1.愛猫のデンタルケアは必要?猫の口腔内はアルカリ性であることから、人間と比較して虫歯になりにくいものと考えられています。しかし、歯の表面には歯垢が付着しやすいことから、これが将来的に歯石になってしまうと、歯周病につながる恐れがあります。歯周病など口腔内の病気は、口臭につながるだけでなく、炎症・潰瘍といった深刻な症状を招くこともあります。最悪の場合、腎臓や心臓にまで悪影響が及ぶことも考えられるため、愛猫と過ごす時間を少しでも長くしたいのであれば、普段からデンタルケアを習慣づけることが大切です。2.愛猫のデンタルケアの基本は「食事」と「歯磨き」愛猫の基本的なデンタルケアは、主に「食事」と「歯磨き」が中心となります。以下、それぞれのケアについて解説します。愛猫の食事に関するポイント愛猫の口腔内の健康を守るためには、まず普段の食事に配慮することが大切です。基本的にはドライフードを選び、食事中に歯の表面に摩擦を生じさせ、歯垢の除去・咀嚼(そしゃく)・歯茎への刺激に配慮するのがよいとされます。逆に、甘いものや人間が食べるものなどを与えることは、歯垢・歯石を増やす結果につながるため控えた方が賢明です。愛猫の歯磨きに関するポイント愛猫のデンタルケアにおいて歯磨きは重要なポイントですが、いきなり歯磨き・歯ブラシを受け入れられる子はまずいないため、飼い主は少しずつ愛猫に歯磨きに慣れてもらえるよう意識しましょう。愛猫を歯磨きに慣らすための、一般的なステップは以下の通りです。① 口の周りを触り、少しずつ歯・歯茎に触れていく
② 指にガーゼ・シートなどを巻き、歯と歯茎の表面を優しくなでる
③ 猫用の歯ブラシを使い、毛先を小刻みに左右に動かしながら磨いていくこれらの手順につき、愛猫が問題なくできたらおやつを与え、歯磨きが「自分にとって嬉しいこと」という経験をさせることが、歯磨きの習慣づけにつながります。なお、本来歯磨きは毎日すべきことですが、いつでも愛猫が歯を磨かせてくれるとは限らないため、最低でも2、3日に1回のペースで行うイメージで考えておくとよいでしょう。

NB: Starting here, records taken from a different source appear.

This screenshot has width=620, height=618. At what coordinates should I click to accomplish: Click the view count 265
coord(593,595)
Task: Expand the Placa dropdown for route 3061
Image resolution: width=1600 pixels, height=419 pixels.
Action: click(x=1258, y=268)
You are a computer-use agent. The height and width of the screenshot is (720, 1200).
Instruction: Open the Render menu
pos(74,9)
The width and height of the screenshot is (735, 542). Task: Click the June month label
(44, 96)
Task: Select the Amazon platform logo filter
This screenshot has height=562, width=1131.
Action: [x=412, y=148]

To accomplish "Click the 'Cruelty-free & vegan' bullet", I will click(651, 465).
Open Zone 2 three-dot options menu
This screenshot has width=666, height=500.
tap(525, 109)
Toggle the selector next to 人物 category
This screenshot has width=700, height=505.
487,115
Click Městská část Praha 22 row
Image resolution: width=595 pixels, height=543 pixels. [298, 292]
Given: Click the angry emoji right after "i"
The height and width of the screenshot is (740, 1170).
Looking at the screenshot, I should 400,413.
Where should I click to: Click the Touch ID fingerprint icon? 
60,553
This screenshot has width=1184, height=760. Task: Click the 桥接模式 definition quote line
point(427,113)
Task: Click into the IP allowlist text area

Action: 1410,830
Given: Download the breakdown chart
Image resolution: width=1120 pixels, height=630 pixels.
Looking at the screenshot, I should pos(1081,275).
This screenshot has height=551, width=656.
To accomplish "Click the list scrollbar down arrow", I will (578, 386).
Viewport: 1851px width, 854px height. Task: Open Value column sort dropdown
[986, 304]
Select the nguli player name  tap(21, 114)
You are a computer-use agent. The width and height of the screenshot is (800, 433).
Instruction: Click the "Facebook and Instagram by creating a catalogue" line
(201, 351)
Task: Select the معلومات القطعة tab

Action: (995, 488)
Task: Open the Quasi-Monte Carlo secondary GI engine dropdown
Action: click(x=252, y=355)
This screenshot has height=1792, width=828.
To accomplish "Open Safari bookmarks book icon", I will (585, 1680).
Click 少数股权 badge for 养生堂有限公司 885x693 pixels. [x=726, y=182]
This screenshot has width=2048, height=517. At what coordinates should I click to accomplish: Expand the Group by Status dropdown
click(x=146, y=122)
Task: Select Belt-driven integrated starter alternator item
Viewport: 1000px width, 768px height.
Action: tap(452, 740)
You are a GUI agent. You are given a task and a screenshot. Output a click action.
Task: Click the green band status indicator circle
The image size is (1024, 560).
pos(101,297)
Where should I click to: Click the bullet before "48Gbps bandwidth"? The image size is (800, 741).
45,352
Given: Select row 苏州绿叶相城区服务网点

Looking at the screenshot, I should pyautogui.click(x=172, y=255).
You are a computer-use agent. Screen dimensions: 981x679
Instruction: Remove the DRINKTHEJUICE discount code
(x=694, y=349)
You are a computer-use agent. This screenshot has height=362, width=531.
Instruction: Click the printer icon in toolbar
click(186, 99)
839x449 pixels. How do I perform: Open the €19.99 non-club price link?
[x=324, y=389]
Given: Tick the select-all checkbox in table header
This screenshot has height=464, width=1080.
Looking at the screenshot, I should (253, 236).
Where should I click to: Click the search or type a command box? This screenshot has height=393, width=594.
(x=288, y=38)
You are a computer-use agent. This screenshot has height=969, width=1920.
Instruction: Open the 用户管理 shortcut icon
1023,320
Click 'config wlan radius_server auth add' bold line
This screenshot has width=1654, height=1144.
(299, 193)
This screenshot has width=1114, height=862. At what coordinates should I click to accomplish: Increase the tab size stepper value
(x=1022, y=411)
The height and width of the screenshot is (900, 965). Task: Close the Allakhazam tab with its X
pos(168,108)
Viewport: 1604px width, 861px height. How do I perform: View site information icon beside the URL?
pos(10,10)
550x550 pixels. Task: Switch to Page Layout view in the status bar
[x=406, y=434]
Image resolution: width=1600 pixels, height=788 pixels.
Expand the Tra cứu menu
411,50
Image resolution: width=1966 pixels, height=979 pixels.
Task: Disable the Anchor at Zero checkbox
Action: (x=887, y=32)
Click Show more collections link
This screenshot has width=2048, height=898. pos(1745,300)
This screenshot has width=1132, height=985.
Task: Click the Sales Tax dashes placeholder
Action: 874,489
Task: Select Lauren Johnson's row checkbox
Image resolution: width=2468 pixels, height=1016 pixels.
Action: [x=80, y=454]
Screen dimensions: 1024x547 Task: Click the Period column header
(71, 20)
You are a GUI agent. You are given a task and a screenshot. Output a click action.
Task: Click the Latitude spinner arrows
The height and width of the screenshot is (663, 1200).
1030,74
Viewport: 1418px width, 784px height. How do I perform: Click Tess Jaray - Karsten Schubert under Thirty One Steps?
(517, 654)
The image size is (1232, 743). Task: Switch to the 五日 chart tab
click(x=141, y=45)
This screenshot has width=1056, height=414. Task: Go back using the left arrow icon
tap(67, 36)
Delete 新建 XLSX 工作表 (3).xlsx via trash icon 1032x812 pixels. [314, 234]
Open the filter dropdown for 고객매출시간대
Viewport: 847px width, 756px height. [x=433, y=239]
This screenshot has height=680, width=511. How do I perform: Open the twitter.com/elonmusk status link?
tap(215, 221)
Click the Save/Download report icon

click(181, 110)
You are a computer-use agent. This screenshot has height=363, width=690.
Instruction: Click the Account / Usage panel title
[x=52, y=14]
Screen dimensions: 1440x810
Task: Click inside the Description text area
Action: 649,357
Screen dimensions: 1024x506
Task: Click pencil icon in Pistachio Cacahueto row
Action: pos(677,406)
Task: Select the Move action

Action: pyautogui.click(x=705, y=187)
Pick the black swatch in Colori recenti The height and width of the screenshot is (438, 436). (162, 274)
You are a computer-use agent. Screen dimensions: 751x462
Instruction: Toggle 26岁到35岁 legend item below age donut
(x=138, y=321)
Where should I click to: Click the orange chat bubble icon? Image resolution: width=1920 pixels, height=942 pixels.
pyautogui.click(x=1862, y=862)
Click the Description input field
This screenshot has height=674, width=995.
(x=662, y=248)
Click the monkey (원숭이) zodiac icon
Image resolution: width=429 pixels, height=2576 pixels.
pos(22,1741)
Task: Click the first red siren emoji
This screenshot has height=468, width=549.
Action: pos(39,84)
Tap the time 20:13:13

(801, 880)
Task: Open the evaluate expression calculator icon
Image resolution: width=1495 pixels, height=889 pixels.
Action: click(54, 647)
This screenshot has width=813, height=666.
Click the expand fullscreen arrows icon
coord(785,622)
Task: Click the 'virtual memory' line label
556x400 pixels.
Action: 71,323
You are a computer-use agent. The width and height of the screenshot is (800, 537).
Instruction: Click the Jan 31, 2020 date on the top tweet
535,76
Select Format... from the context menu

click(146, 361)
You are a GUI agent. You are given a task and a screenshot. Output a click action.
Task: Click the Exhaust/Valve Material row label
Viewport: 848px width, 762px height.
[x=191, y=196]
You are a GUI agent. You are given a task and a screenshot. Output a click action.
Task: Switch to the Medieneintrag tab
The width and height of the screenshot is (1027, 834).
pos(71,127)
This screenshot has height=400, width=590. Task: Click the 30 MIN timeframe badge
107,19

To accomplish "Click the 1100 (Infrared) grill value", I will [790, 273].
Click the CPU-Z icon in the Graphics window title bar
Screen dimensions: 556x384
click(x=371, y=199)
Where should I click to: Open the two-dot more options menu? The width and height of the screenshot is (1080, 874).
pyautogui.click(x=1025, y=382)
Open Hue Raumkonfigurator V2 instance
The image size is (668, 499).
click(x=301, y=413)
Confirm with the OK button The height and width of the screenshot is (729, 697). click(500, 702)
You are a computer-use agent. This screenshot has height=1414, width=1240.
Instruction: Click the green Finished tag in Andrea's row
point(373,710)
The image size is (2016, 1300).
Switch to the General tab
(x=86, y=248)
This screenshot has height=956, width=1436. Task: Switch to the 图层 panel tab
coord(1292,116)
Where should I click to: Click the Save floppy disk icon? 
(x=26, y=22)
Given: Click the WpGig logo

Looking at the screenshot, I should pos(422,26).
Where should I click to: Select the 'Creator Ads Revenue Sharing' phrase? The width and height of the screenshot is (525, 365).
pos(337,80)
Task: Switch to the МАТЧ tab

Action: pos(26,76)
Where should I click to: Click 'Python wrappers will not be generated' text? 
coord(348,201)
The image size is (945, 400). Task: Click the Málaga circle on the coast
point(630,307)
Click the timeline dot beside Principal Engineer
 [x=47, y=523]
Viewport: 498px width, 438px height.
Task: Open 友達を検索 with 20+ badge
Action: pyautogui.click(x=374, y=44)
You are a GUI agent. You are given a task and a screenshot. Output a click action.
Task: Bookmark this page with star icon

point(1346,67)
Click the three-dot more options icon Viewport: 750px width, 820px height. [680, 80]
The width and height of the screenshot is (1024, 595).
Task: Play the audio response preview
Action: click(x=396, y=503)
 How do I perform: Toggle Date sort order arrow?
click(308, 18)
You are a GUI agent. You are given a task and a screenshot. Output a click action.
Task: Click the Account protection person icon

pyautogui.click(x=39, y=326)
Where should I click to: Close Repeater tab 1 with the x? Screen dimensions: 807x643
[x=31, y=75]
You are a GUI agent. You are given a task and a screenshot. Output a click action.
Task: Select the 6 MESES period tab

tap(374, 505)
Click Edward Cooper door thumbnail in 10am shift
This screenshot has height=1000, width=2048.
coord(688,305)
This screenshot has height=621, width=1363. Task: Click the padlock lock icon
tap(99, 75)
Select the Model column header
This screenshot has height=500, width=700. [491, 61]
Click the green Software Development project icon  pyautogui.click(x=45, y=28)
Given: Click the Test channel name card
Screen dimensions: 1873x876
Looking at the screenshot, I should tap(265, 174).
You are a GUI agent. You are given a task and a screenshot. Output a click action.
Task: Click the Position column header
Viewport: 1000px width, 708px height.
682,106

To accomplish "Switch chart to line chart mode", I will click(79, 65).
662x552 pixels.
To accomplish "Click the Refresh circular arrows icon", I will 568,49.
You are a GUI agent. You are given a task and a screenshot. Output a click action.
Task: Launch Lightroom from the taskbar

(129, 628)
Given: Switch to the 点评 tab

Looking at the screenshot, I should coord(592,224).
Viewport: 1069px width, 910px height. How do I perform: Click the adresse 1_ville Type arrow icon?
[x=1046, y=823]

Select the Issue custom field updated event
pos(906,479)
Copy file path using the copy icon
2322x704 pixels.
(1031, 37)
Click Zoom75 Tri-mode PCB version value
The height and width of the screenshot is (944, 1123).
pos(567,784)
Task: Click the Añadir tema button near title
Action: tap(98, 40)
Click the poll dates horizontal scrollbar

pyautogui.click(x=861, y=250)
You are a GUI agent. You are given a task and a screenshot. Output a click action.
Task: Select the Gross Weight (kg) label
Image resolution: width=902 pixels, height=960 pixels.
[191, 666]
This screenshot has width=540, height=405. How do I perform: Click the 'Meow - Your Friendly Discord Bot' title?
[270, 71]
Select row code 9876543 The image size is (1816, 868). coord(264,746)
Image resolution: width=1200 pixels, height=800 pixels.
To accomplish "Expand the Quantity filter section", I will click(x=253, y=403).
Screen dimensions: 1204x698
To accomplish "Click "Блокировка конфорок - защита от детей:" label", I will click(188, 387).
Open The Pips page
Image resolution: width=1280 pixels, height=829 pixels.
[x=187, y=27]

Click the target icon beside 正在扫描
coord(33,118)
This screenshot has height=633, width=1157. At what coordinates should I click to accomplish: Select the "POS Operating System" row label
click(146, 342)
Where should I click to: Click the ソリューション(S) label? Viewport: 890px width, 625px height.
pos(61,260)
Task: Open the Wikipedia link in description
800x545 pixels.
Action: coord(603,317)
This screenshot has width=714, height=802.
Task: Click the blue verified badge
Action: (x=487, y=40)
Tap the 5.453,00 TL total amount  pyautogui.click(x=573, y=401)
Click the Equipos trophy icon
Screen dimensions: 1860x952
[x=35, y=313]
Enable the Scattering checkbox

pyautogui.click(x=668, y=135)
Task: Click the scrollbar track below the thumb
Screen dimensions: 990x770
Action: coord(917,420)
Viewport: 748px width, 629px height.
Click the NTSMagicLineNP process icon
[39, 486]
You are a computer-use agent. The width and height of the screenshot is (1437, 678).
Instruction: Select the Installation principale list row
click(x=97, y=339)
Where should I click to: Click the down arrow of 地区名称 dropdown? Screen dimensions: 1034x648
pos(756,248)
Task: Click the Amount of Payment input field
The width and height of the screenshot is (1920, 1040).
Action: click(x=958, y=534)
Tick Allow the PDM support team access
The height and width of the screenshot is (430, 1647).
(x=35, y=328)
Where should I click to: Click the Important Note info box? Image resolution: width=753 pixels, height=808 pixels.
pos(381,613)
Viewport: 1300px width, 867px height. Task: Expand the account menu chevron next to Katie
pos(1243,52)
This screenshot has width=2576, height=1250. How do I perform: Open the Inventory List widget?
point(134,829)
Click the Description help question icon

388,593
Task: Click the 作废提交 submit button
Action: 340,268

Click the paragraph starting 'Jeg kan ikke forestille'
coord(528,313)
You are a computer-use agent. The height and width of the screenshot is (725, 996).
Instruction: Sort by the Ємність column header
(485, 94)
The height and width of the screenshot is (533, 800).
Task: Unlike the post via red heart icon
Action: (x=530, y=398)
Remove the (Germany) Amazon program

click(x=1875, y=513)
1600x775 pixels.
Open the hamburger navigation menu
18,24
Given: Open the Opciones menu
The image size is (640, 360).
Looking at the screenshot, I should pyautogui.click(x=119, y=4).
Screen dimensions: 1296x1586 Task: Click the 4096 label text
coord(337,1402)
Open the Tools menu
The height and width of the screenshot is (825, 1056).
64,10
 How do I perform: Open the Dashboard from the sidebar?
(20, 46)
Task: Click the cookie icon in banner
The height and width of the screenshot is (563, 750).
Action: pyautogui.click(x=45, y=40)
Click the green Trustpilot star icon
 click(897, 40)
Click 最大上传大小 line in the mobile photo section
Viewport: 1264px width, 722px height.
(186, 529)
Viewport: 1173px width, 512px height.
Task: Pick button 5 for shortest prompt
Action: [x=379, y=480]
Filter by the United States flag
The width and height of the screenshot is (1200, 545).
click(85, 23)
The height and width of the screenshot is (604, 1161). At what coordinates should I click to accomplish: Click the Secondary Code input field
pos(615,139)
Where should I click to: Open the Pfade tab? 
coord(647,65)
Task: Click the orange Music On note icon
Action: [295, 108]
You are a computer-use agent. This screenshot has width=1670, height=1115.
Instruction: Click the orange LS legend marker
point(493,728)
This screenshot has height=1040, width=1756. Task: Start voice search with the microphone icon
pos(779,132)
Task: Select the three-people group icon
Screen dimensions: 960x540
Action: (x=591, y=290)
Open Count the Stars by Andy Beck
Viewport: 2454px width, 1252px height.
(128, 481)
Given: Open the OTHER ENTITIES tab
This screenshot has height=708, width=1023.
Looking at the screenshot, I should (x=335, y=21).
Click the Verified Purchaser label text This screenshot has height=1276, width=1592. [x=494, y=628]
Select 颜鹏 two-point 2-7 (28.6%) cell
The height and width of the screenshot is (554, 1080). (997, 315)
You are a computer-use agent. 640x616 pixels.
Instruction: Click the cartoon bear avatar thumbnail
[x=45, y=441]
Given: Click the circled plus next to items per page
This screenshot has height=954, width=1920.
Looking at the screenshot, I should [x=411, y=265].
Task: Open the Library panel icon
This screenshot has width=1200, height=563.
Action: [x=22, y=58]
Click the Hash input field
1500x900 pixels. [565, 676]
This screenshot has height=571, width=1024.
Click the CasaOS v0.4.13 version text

3.愛猫のデンタルケアを助けるグッズ愛猫がいつでも機嫌よく歯磨きをさせてくれるとは限らないため、飼い主としては色々なデンタルケアグッズを用意しておくと安心です。具体的には、次のようなグッズを状況に応じて利用したいところです。おもちゃ(噛むタイプ)愛猫が噛むだけでデンタルケアできるおもちゃは、歯磨きに対する抵抗感を減らすのに役立ちます。どちらかというと「おもちゃで遊ぶのが好きな子」におすすめです。ただし、おもちゃだけで十分なデンタルケアができるわけではないため、あくまでも歯ブラシへの移行期間に使用するイメージで考えておきましょう。歯磨きおやつおやつの中には、歯磨き効果が期待できるものがあり、硬い食感のスナックタイプやガムタイプ、ジャーキータイプなどがあります。また、普段食べるフードに振りかけるタイプもあるため、愛猫が違和感を覚えにくいものを選ぶことをおすすめします。液体歯磨き液体歯磨きとは、主に普段与える水に加えて与えるタイプの歯磨きのことをいい、ケアがスムーズに行えるのが特徴です。愛猫の口の中にスプレーするタイプのものもあり、いずれもデンタルケアの手間が省ける点がメリットです。歯磨きジェル人間と同様に、歯磨き向けのジェルやペーストを使用することで、猫が歯磨きに興味を示してくれる可能性があります。チキン味のように、猫が好きなフレーバーが付いている商品が多く見られるため、愛猫の好みに応じて選びましょう。4.愛猫のデンタルケアを怠るリスク愛猫のデンタルケアを怠ると、人間よりも早いスピードで歯周病になってしまう恐れがあるため注意しましょう。例えば、猫の歯に付いた“食べかす”は、早ければ数時間で歯垢に、1週間経過すると歯垢は歯石に変化すると考えられています。歯垢や歯石が蓄積されると、歯茎が腫れて歯と歯茎の間に溝ができ、痛みや出血・口臭といった形で歯周病の症状が出る恐れがあります。猫の歯周病治療は全身麻酔をしなければならないケースが多く、手術ともなれば手術代が高額になるだけでなく、愛猫の身体にも負担がかかってしまうことでしょう。また、歯周病は歯の周囲の骨・歯肉を破壊する病気であることから、一度かかると自然には治らないとされている点も脅威といえます。飼い主は、これらの点に注意して、毎日のデンタルケアを丁寧に行う必要があります。5.まとめ飼い主による愛猫のデンタルケアは、歯周病予防の観点から重要です。定期的に歯磨きができるよう訓練することはもちろん、食事をドライフード中心にするだけでも、歯垢の除去を促すことが期待できます。ただし、多くの猫にとって歯磨きは抵抗を感じやすい行為のため、必要に応じておもちゃ、歯磨きおやつ、液体歯磨き、歯磨きジェルなどのグッズも併用することをおすすめします。飼い主は、愛猫のデンタルケアにどれだけ情熱を注げるかが、愛猫の寿命を延ばすことにつながるものと心得ましょう。